Ele atravessava a ponte como quem não tem pressa de chegar. Passos calmos, corpo inteiro dentro do instante. De manhã, o rio vinha vestido de neblina, e os carroceiros, ainda com a voz limpa do começo do dia, anunciavam: “Ali vai o João!”. Ao entardecer, eram os mesmos homens, mas a fala já vinha mais áspera de poeira e caminho: “Olha o Jão aí!”. O mesmo aceno, só que mais devagar, como se a mão também sentisse o peso da hora.

João. Jão. A mesma pessoa, dois sons. E, no entanto, parecia haver uma mudança no ar, como se a palavra escolhida puxasse uma luz diferente para cima do rosto dele. Se o homem era um só, por que tudo ao redor se rearranjava quando o chamavam de outro jeito?
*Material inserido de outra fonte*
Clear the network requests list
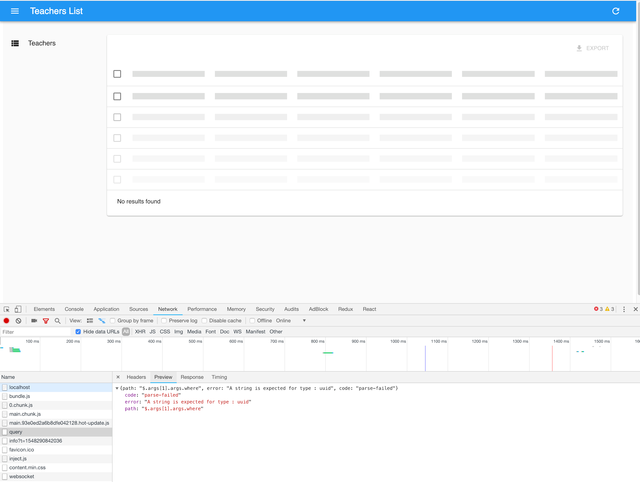640x482 pixels. 19,321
A gente costuma dizer que nome é só um endereço, um modo prático de apontar alguém no mundo. Mas a prática nunca é só prática. “João” tem cheiro de manhã, de tarefa, de expectativa. “Jão” carrega o cansaço que já passou, a conversa sem cerimônia, a intimidade de quem se reconhece em silêncio. A dúvida, no fim, não é sobre ele. É sobre nós. Que parte da nossa alma a gente abre quando escolhe uma palavra? Que memória é que a boca convoca antes mesmo de a cabeça perceber?

Talvez seja por isso que a vida vive brincando de espelho. Há quem, por dever de ofício, esteja sempre entre dois chamados, como se vestisse duas peles. No tribunal, é “Vossa Excelência”, figura de distância, quase um retrato pendurado na parede. Em casa, no portão, vira “seu Fulano” para o vizinho que pede um sal, e aí a autoridade baixa a guarda, ou pelo menos simula que baixa. O promotor que nos autos é solenidade, na esquina da feira vira apenas “o senhor”, e o pastel vem sem reverência.
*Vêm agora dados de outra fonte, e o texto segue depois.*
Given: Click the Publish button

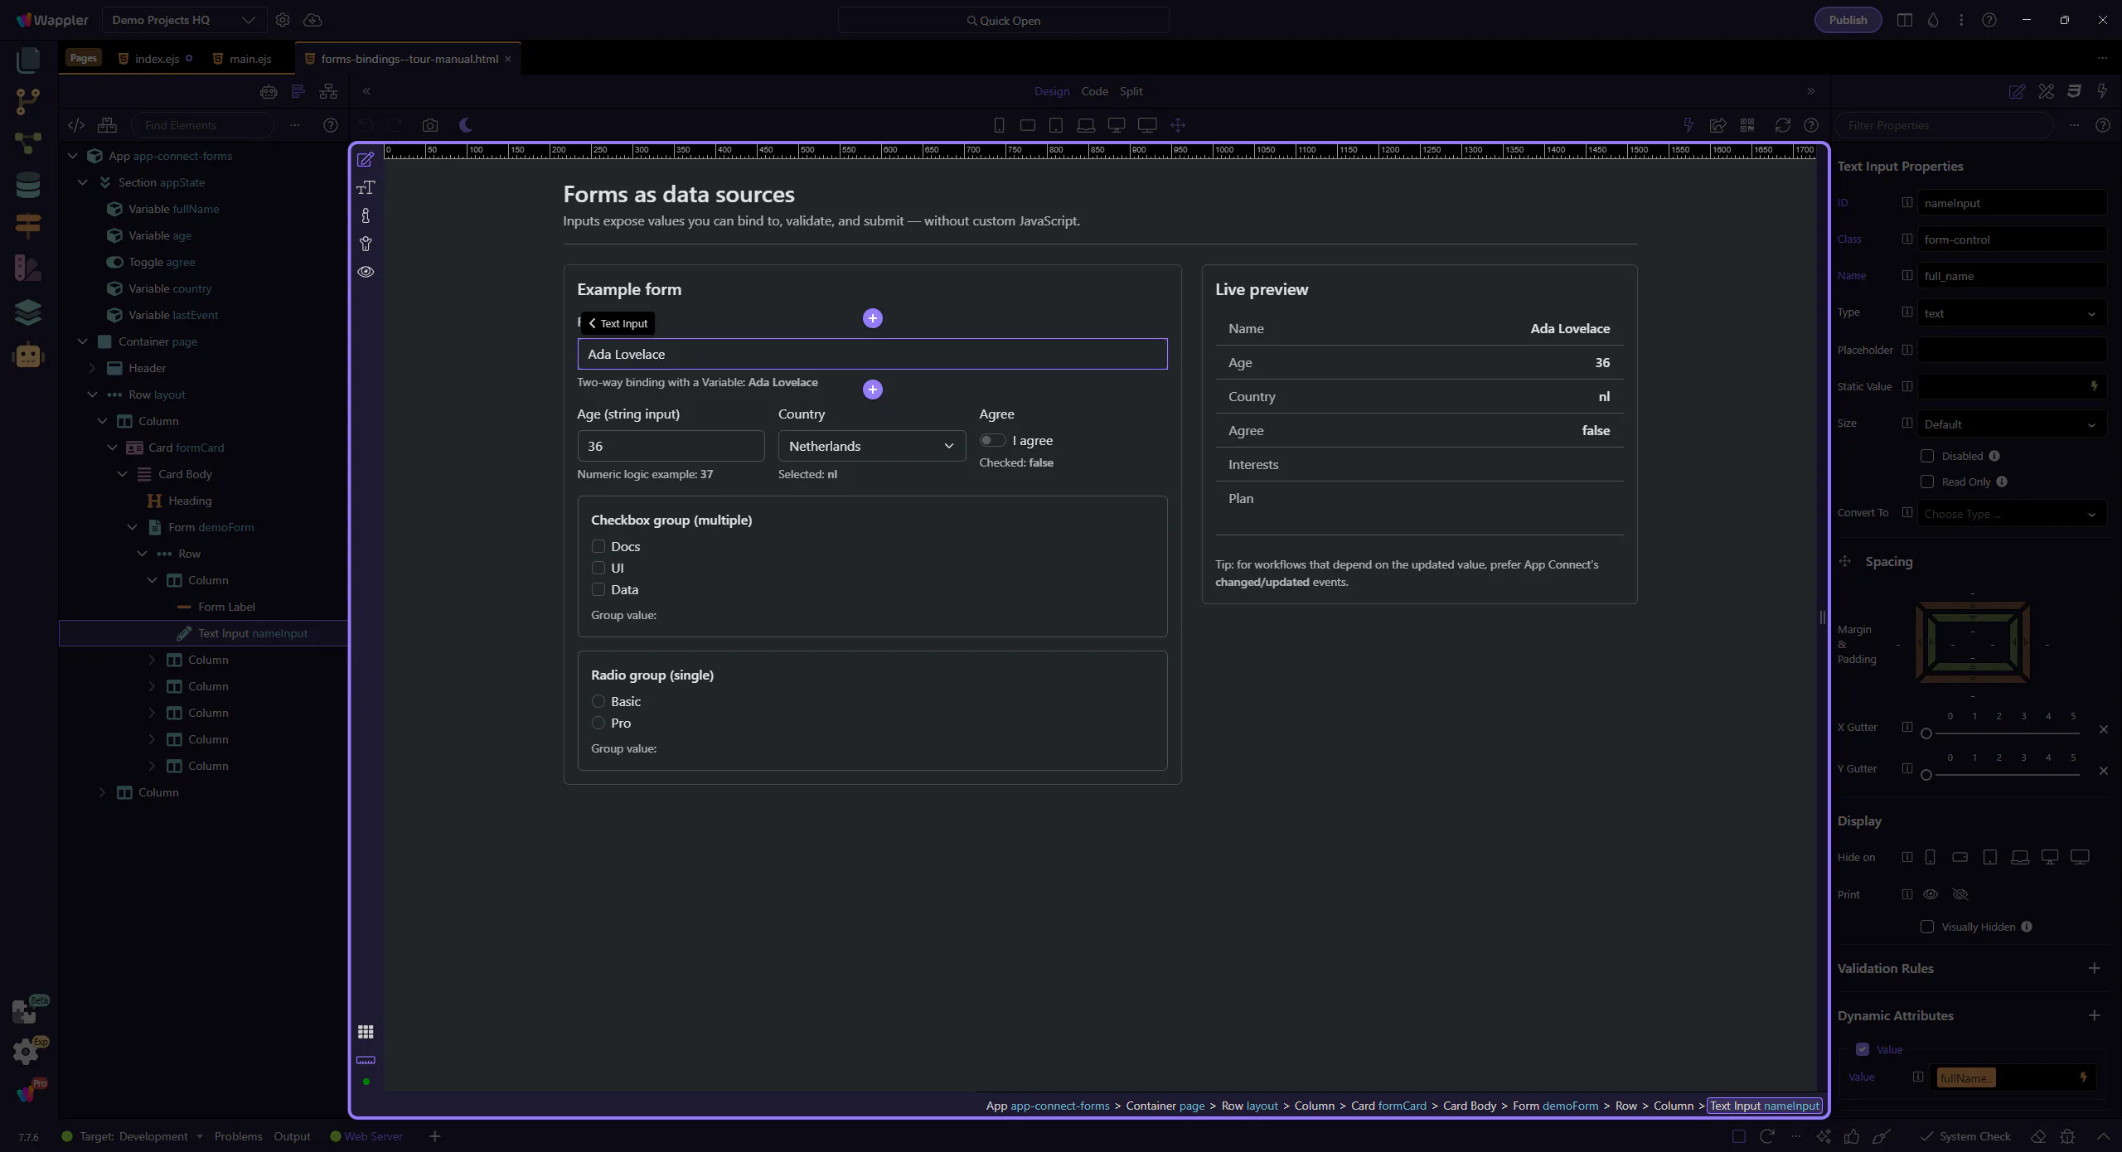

Há nomes que erguem muro. Separam, protegem, isolam. Uma espécie de armadura educada, útil, necessária em certos dias, mas que pode apertar por dentro. E há quem faça o caminho contrário, desabotoando títulos como quem procura ar. O professor que, na reitoria, carrega o “Professor Doutor” e, na periferia, pede o apelido da infância. A enfermeira veterana que recusa “Dona” e insiste em “Beltrana”, sem enfeite, como quem diz: me deixe ser gente antes de ser função.

Esse segundo nome é uma ponte construída à mão. É uma escolha de respirar o mesmo ar, pisar o mesmo chão, diminuir a distância até caber conversa. E aí vem a pergunta miúda que cutuca: quando você pede para ser chamado de um jeito, o que está pedindo junto? Proximidade? Respeito? Proteção? Uma chance de recomeçar? E quando você chama alguém por um apelido, você oferece afeto ou pede licença para entrar? Ou, sem notar, invade?

O homem segue sua travessia. No fundo, ele é Manuel. E, ao mesmo tempo, Manuelzão e Manuelão, conforme o olhar que o alcança e a confiança que o nome carrega. Um só, e muitos, porque também somos feitos dos olhos que nos veem.

A ponte range, o rio corre, e a cena parece simples demais para guardar tanta coisa. Mas guarda. Nomear não é apenas apontar. É convidar. É abrir uma porta num lugar secreto e dizer “entre”. Ou é fechar a porta e ficar do lado de fora, assistindo, como quem prefere a segurança da distância.

A ponte está lá para todos. O modo de atravessar, porém, cada um escolhe sozinho. E talvez seja nisso que mora um cuidado cotidiano, pequeno e decisivo: qual nome você entrega ao outro quando o encontra? E qual nome você aceita carregar sem perceber que ele muda o clima do seu próprio dia?